▶ [THE PROBLEM] Count the lines in the entries below that contain the word "button", and reply with only that number.

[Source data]
^^^^
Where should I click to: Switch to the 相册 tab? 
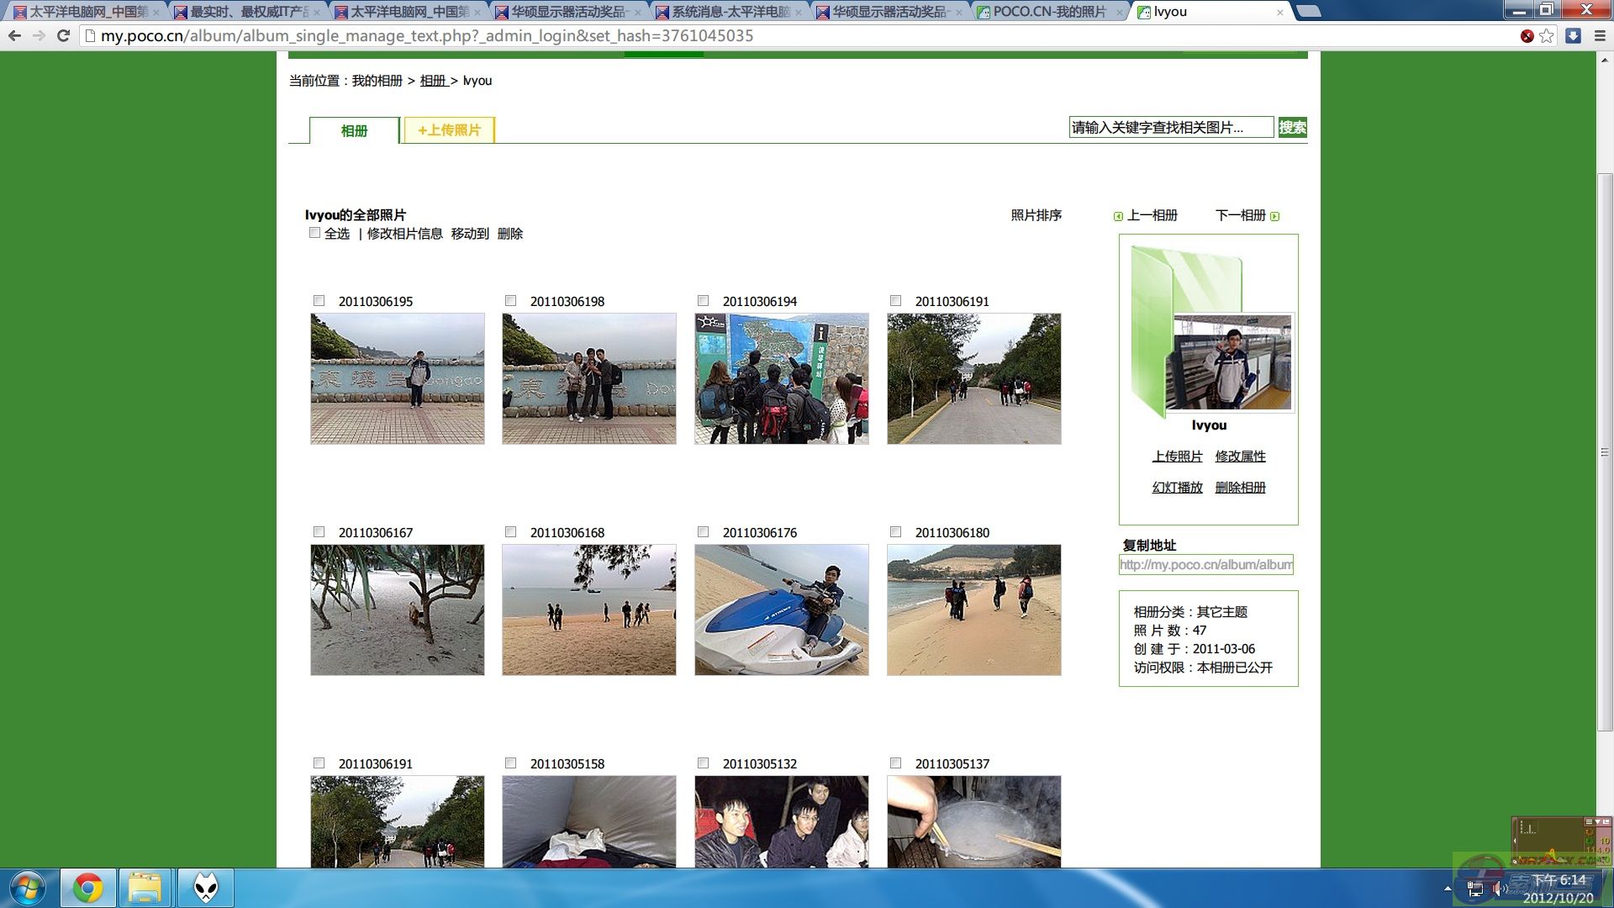[x=354, y=131]
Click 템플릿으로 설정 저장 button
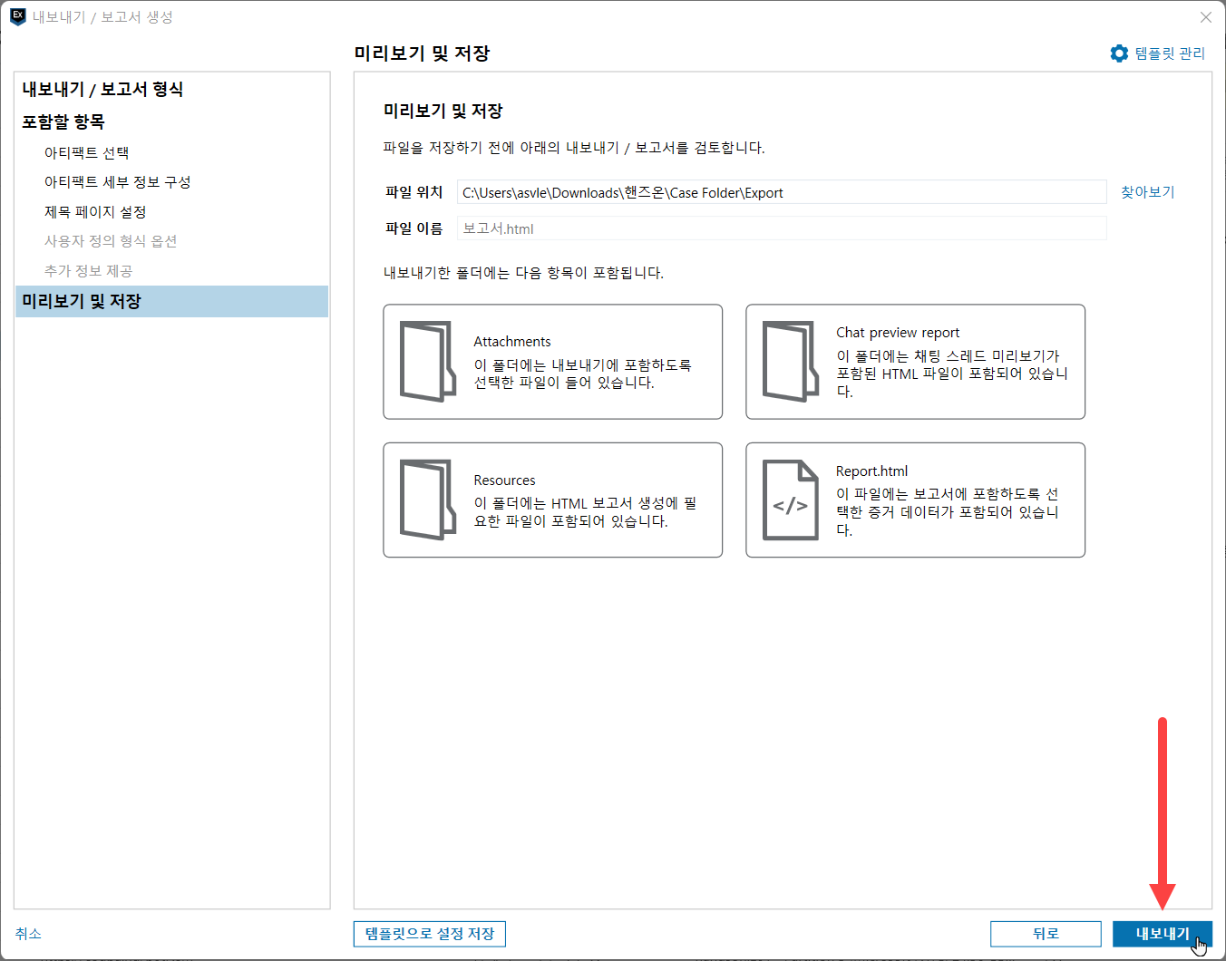Image resolution: width=1226 pixels, height=961 pixels. click(x=430, y=934)
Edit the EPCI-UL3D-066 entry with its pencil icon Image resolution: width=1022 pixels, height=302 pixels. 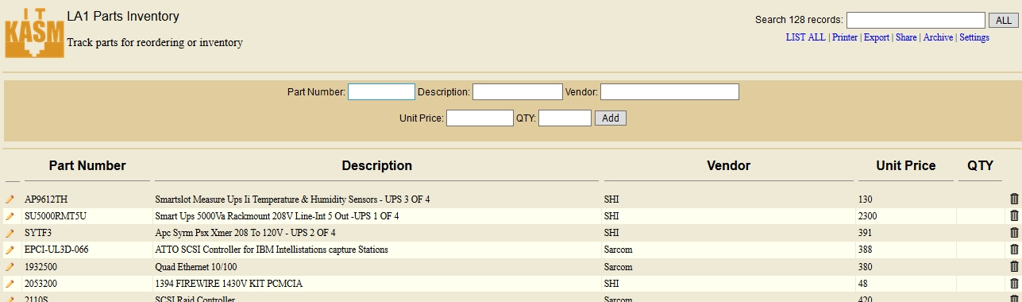pos(10,250)
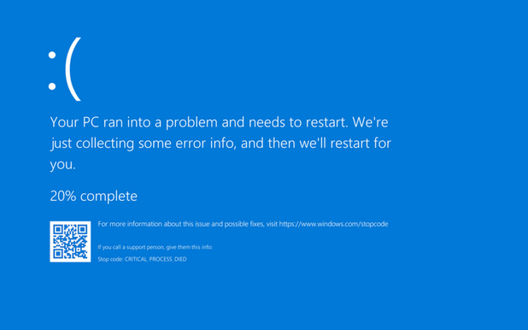Click the word "complete" in the progress line

[109, 196]
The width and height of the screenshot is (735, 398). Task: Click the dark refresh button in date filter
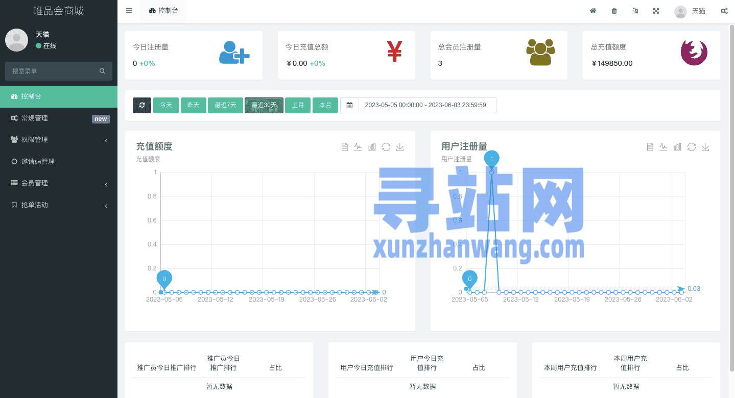(x=142, y=105)
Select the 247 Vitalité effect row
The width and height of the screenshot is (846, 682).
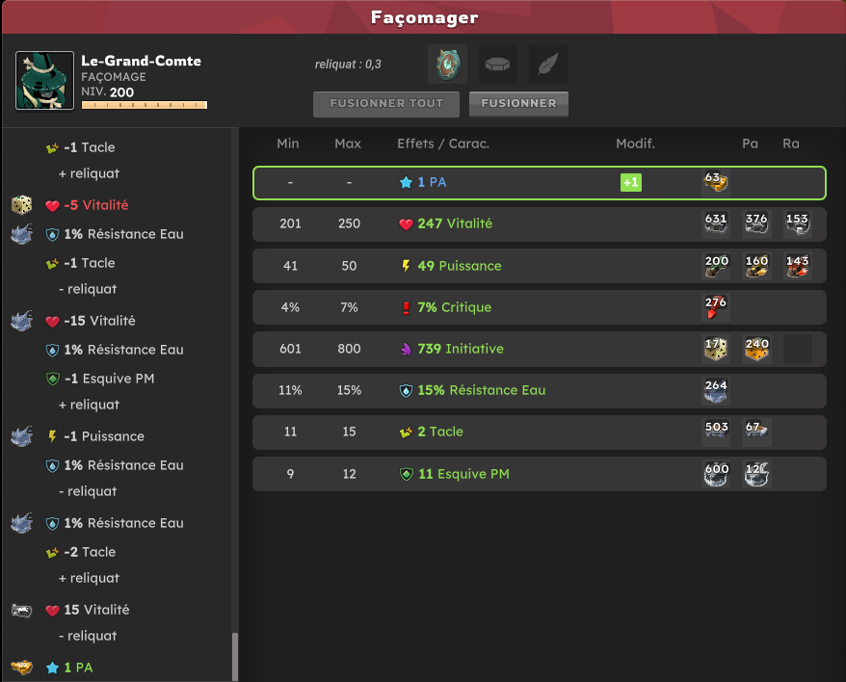click(x=539, y=223)
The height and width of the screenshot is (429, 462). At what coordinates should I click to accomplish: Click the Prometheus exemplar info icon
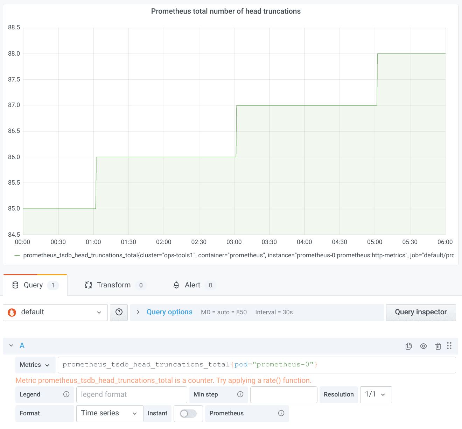click(281, 413)
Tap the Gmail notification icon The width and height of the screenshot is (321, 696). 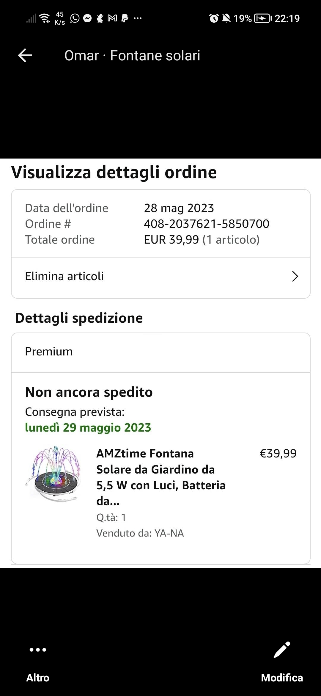tap(112, 18)
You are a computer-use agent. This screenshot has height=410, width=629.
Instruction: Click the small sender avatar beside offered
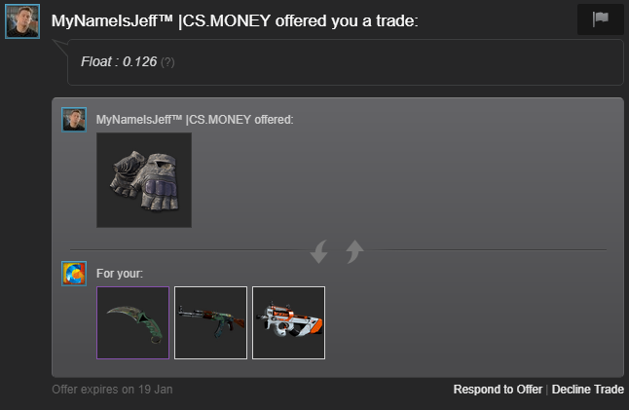[74, 120]
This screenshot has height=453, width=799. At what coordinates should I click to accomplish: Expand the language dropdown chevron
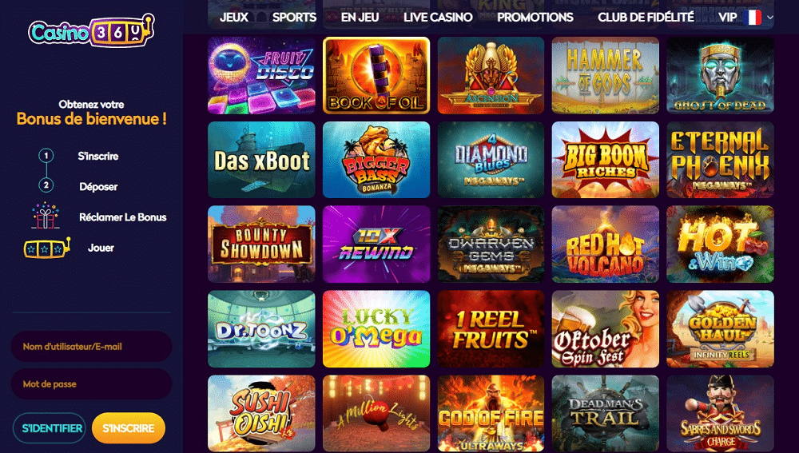tap(770, 18)
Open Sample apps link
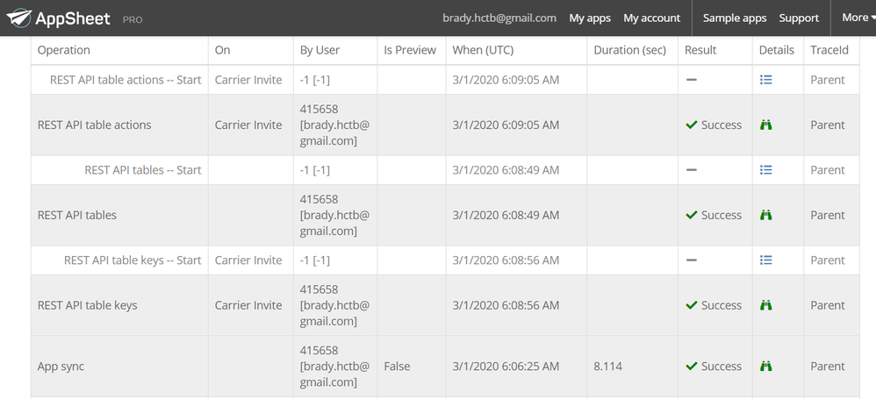 pos(735,18)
^^^^
▶ [TASK ANSWER] 2